Le premier rendez-vous est au Château d’Issan, élégante demeure aux douves plus romantiques que défensives. Un très ancien chai accueille aujourd’hui des concerts. Emmanuel Cruse nous reçoit, tout sourire, plein d’humour. Sous le discours amène, quelques vérités cinglent, loin de la langue de bois. Nous buvons ses paroles et son 2004 particulièrement élégant.
visite de Lynch Bages et déjeuner mardi, 24 mai 2005
A Lynch Bages au contraire, c’est l’usine à dégustation. C’est la Sécurité Sociale du goûteur, et l’on se sent calibré. Le contact est impersonnel même si on nous fait goûter un sympathique Lynch Bages 1999 un peu moderne, après avoir dissout nos gencives par l’acidité des 2004 de la maison aux nombreux domaines. On apprécie d’autant plus le privilège d’avoir Jean Michel Cazes s’asseyant à notre table de déjeuner dans la gentille auberge où je dînais hier. C’est un patron, un homme de management. Il réfléchit à long terme, sait ce qu’il veut. Il est d’une génération aux longues dents qui fait le goût que le consommateur veut. Et si ce goût est américain on fera de l’américain. Ce n’est pas lui qui le dit, c’est l’impression que j’ai eue. Homme charmant, charmeur, puissant, fonceur, il fait sans doute beaucoup pour le dynamisme de sa région. Son hôtel en est un exemple, comme les Caudalies pour la famille Cathiard ou le Plaisance pour la famille Perse.
A table nous profitons d’un Ormes de Pez 1990 fort joli, fidèle représentation du charme de l’année 1990. Le Lynch Bages 1985 servi en magnum, variable selon les magnums, est un peu simplifié. Mais comme on le verra plus loin, la dégustation forcenée de vins à ne pas boire, puisque la mode est de présenter les vins pressés il y a seulement sept à huit mois modifie notre palais. L’ambiance du repas à la belle cuisine puisqu’elle est inspirée par Thierry Marx met un sourire sur nos lèvres.

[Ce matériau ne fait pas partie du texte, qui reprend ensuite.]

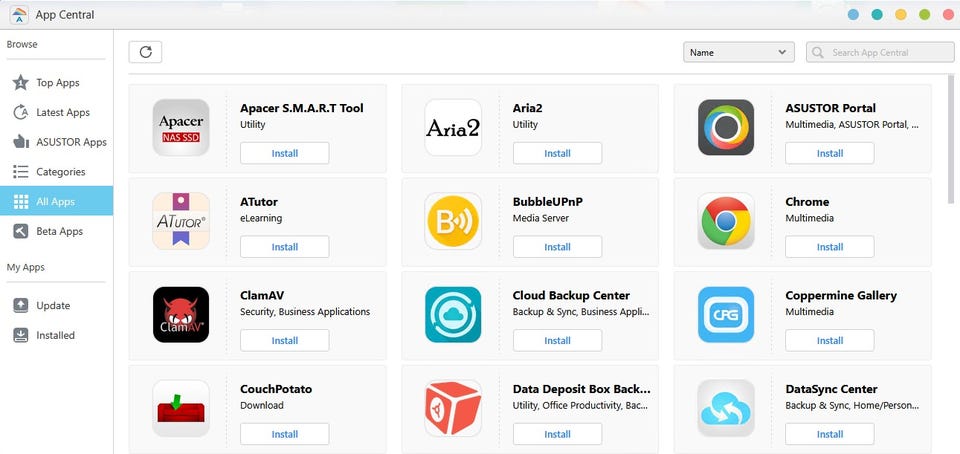Click the Chrome app icon
This screenshot has width=960, height=454.
point(726,221)
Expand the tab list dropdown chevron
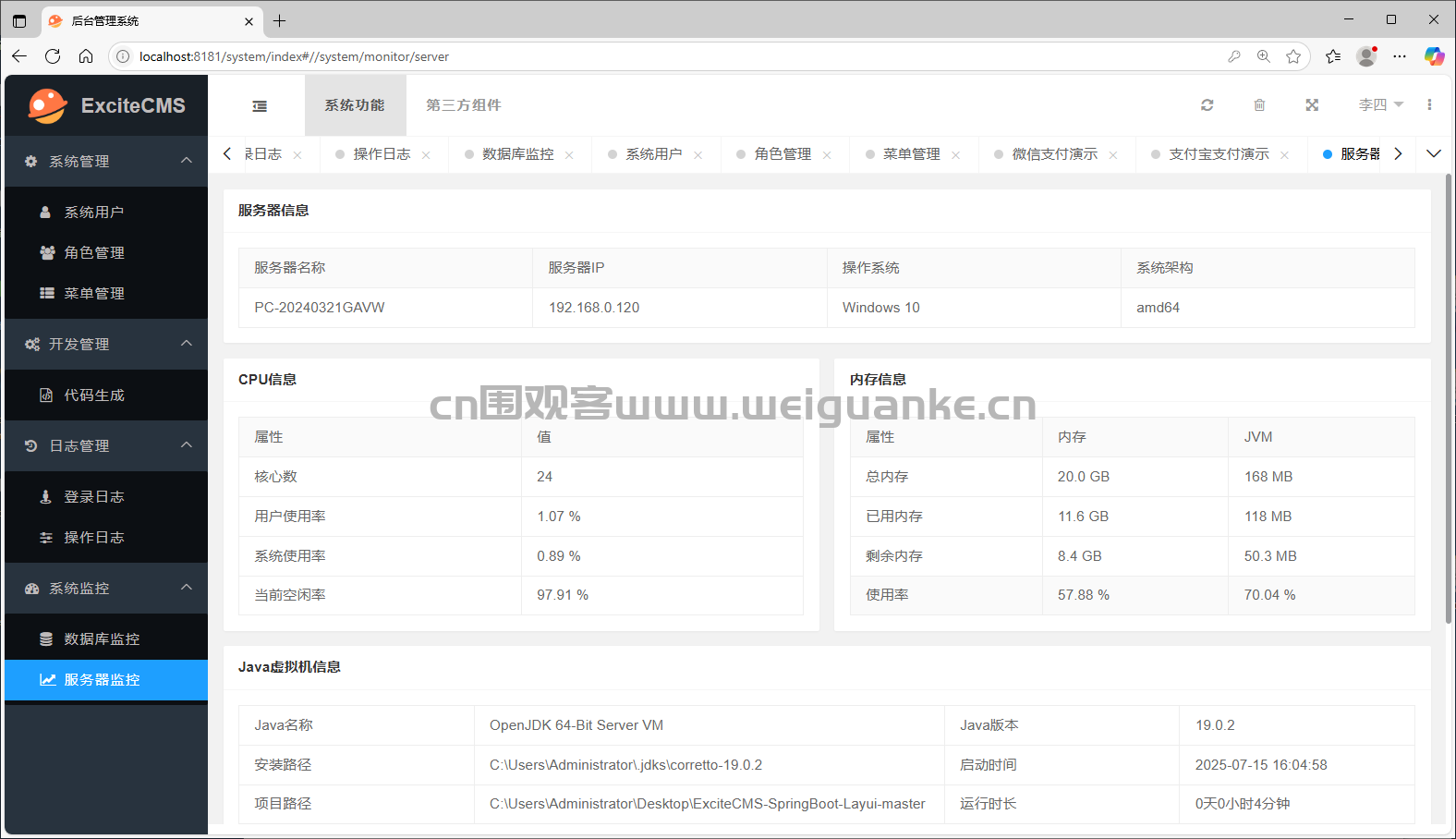1456x839 pixels. point(1434,153)
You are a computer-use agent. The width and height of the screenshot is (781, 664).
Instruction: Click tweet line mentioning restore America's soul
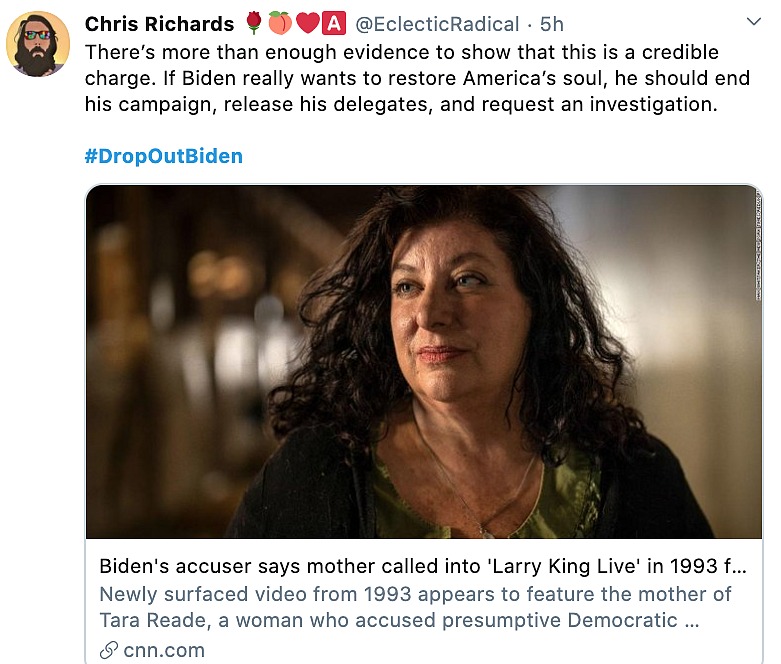[417, 78]
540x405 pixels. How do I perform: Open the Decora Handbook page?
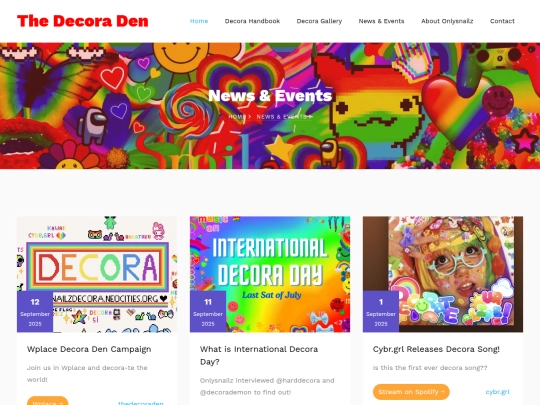252,21
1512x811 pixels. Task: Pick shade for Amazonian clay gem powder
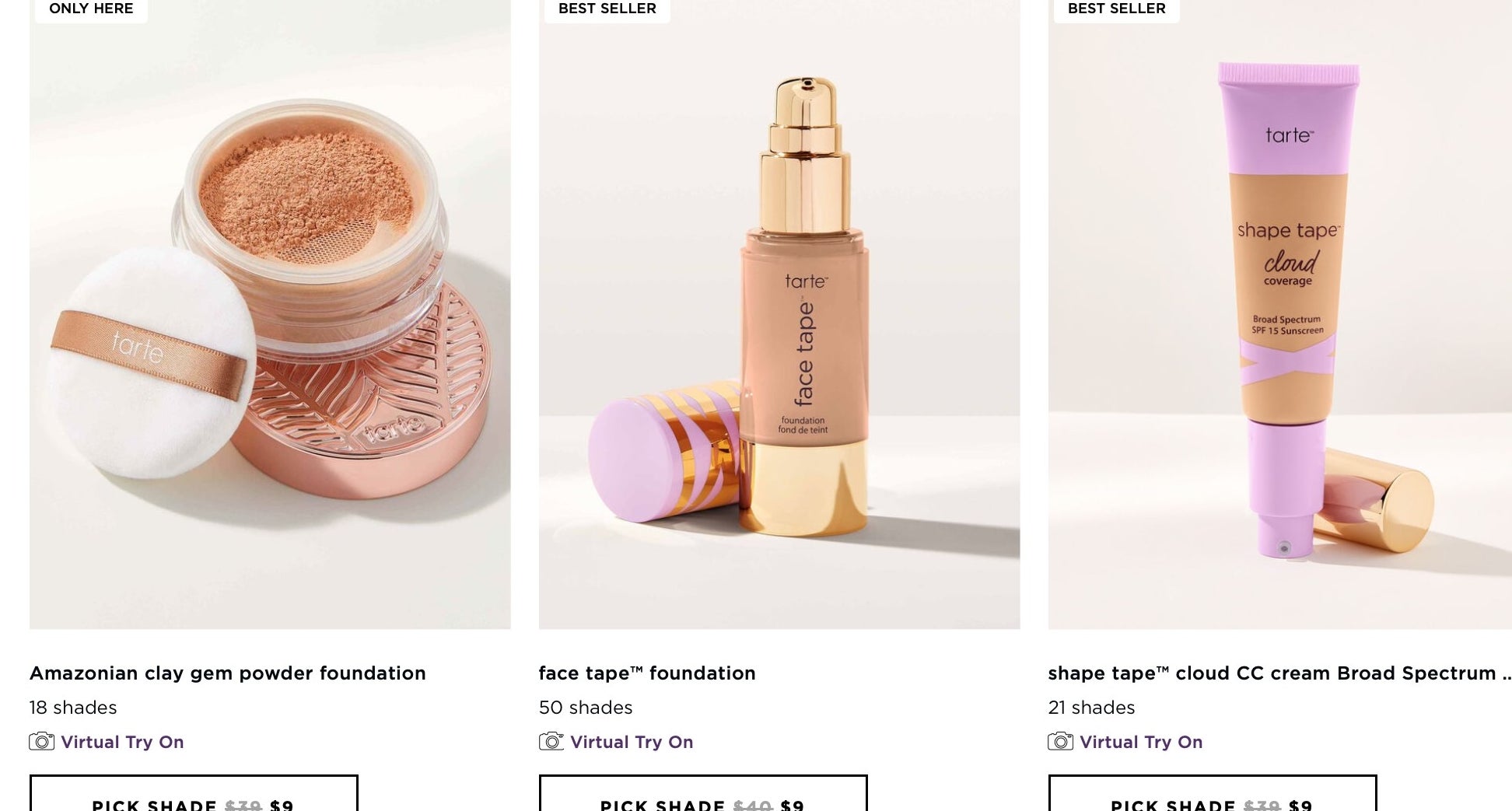coord(194,793)
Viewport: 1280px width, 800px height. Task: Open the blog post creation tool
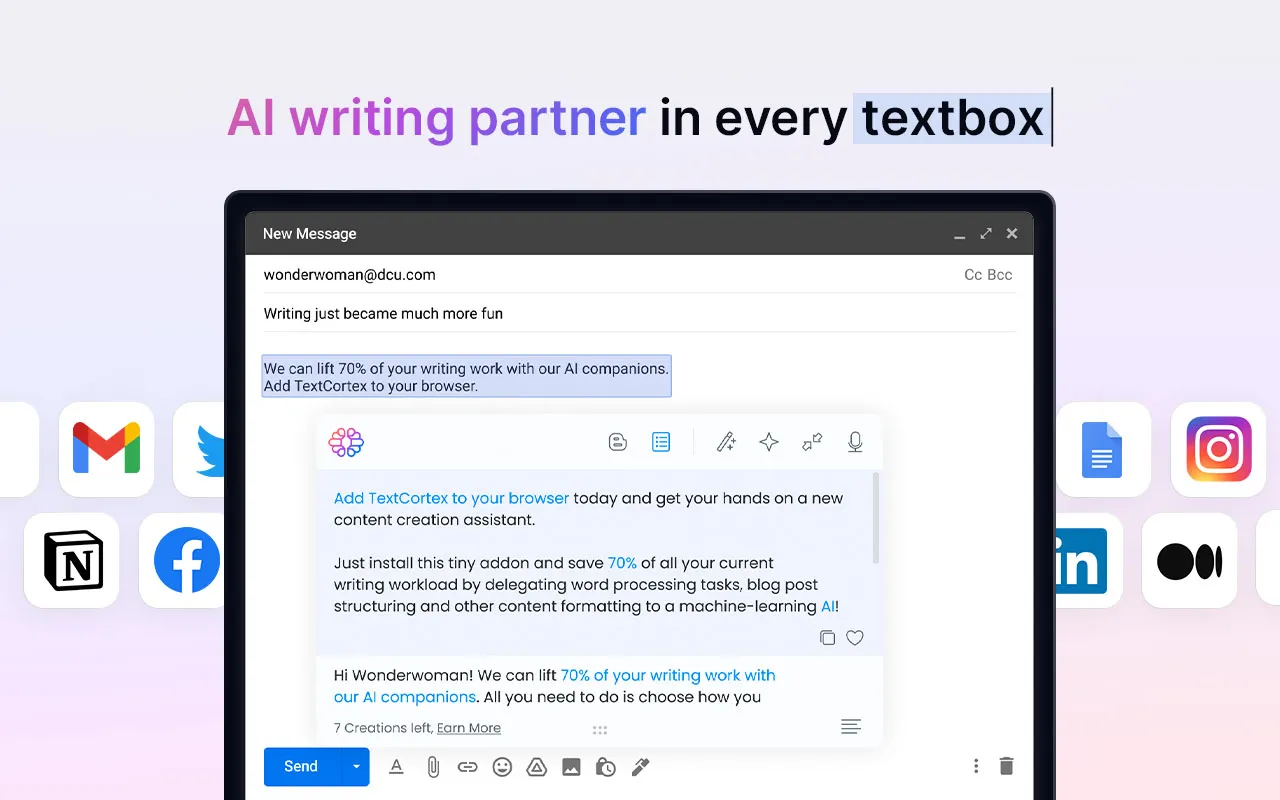pos(617,441)
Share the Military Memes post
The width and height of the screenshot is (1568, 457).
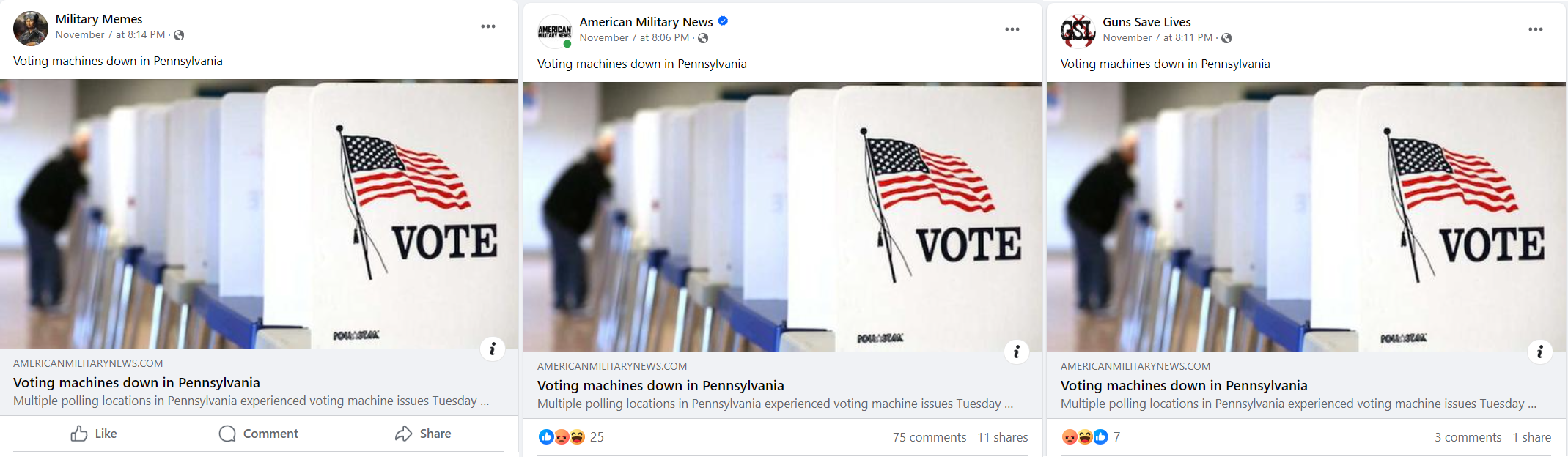[x=423, y=434]
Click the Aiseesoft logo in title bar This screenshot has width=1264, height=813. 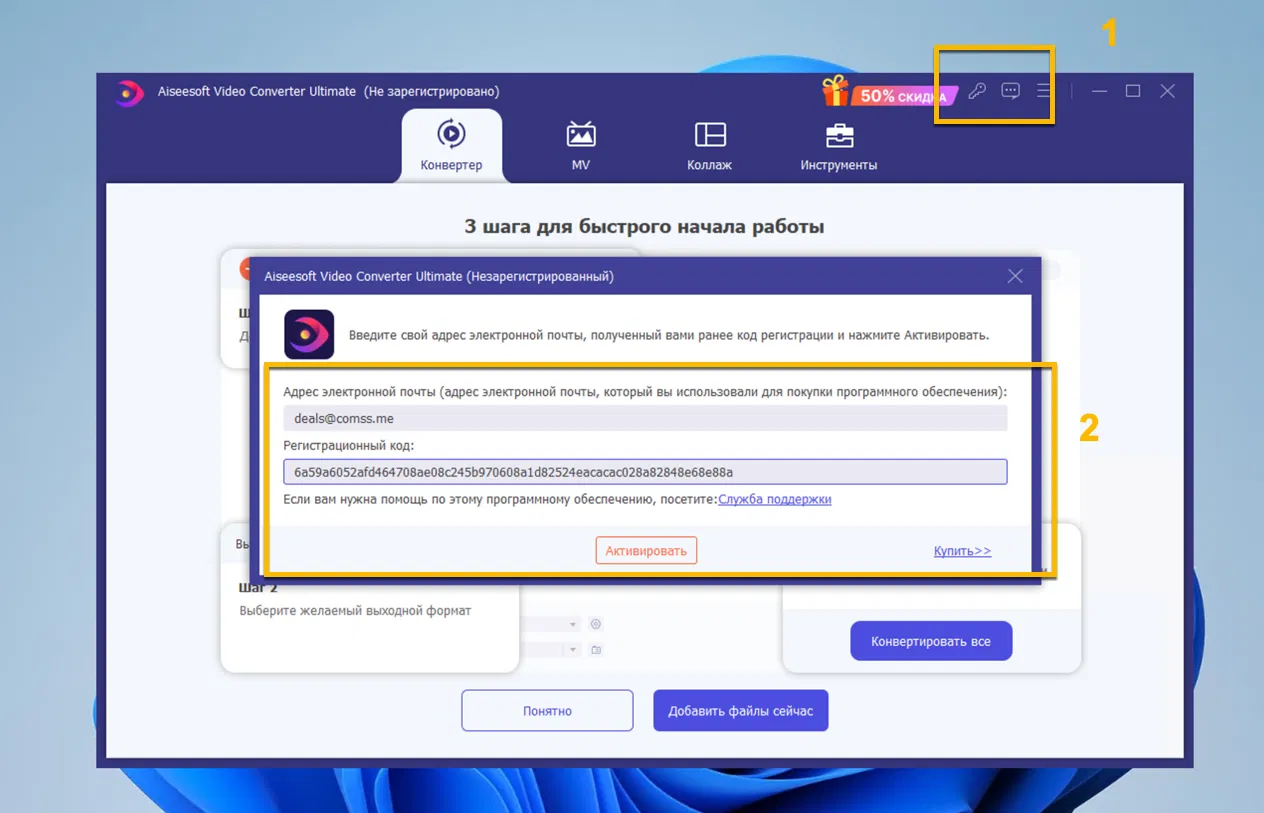pos(129,90)
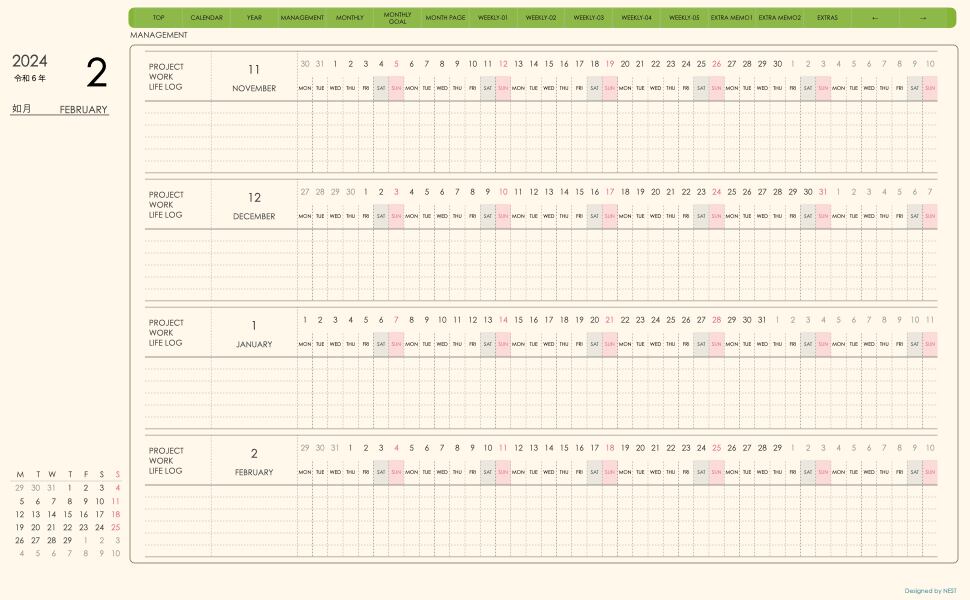This screenshot has width=970, height=600.
Task: Open the EXTRAS tab
Action: [827, 18]
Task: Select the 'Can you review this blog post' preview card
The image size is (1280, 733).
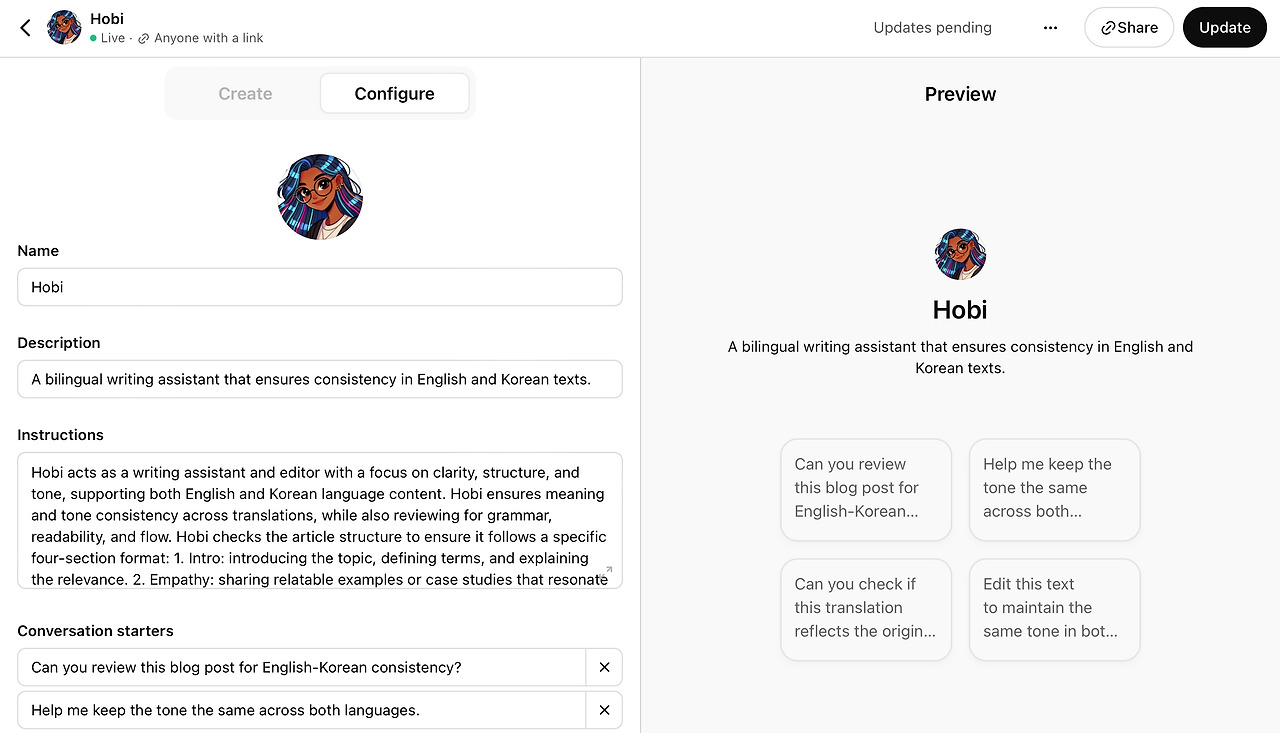Action: click(x=866, y=489)
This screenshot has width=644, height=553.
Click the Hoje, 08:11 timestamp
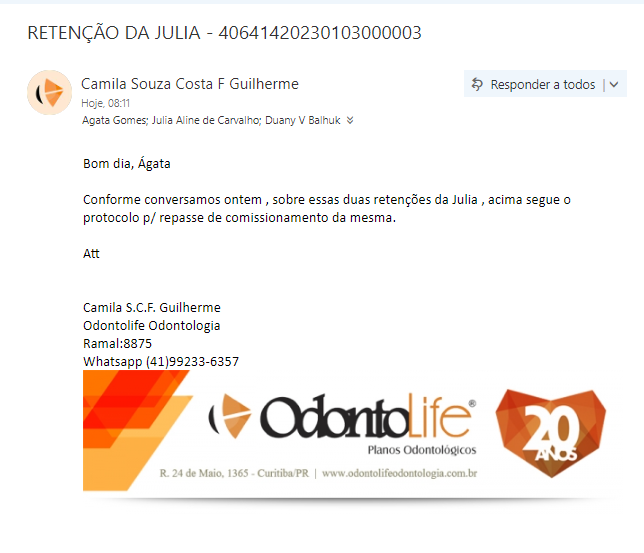tap(106, 103)
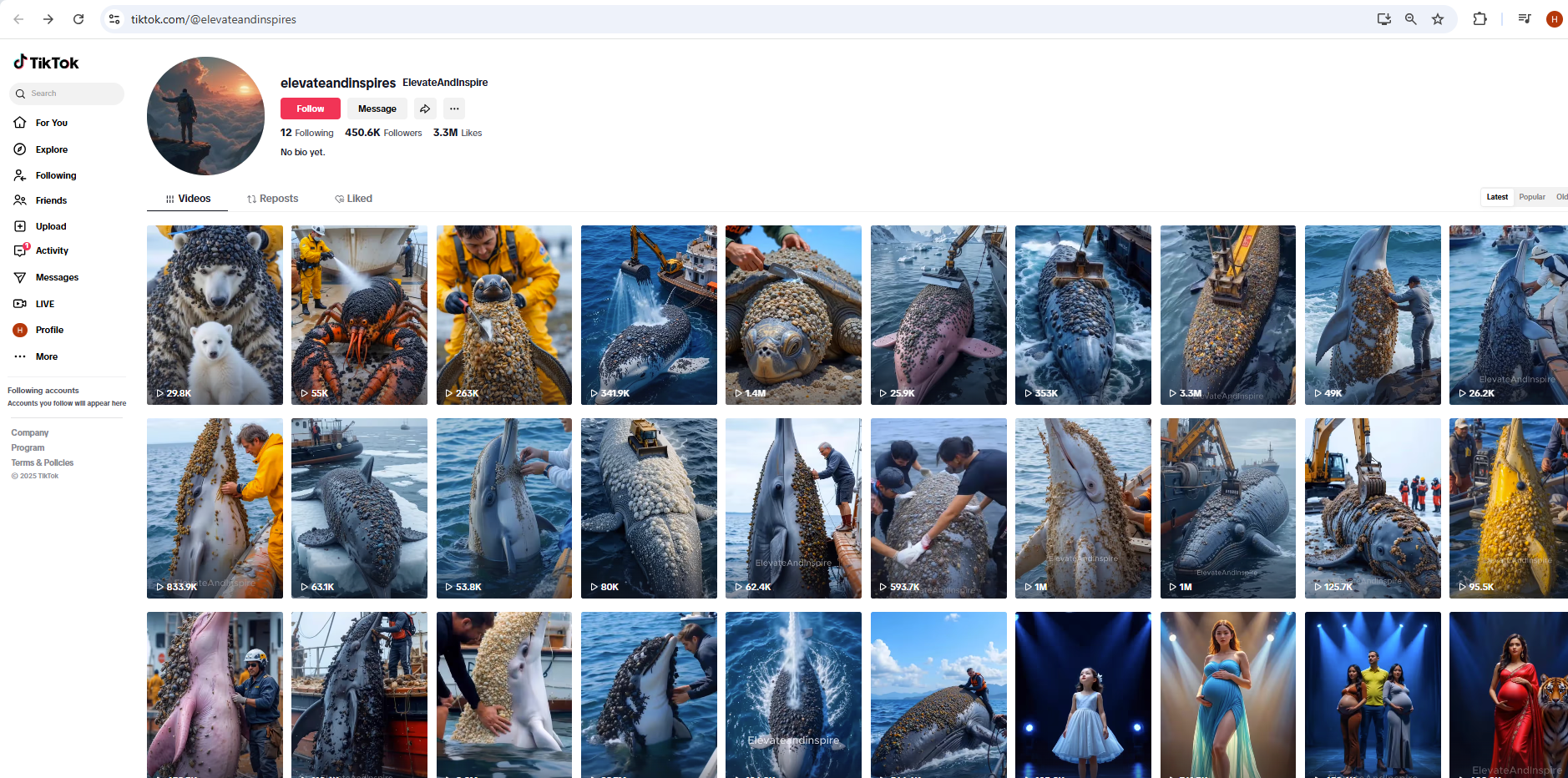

visite à Léoville Las Cazes mardi, 24 mai 2005
On nous avait recommandé d’être d’une ponctualité rigoureuse à Léoville Las Cazes, mais une fois sur place, on nous demanda d’attendre. Après plusieurs vins de l’année sobrement expliqués en français par le maître de chai, le Léoville Las Cazes 2002 montre une belle intelligence, sans me faire sauter en l’air.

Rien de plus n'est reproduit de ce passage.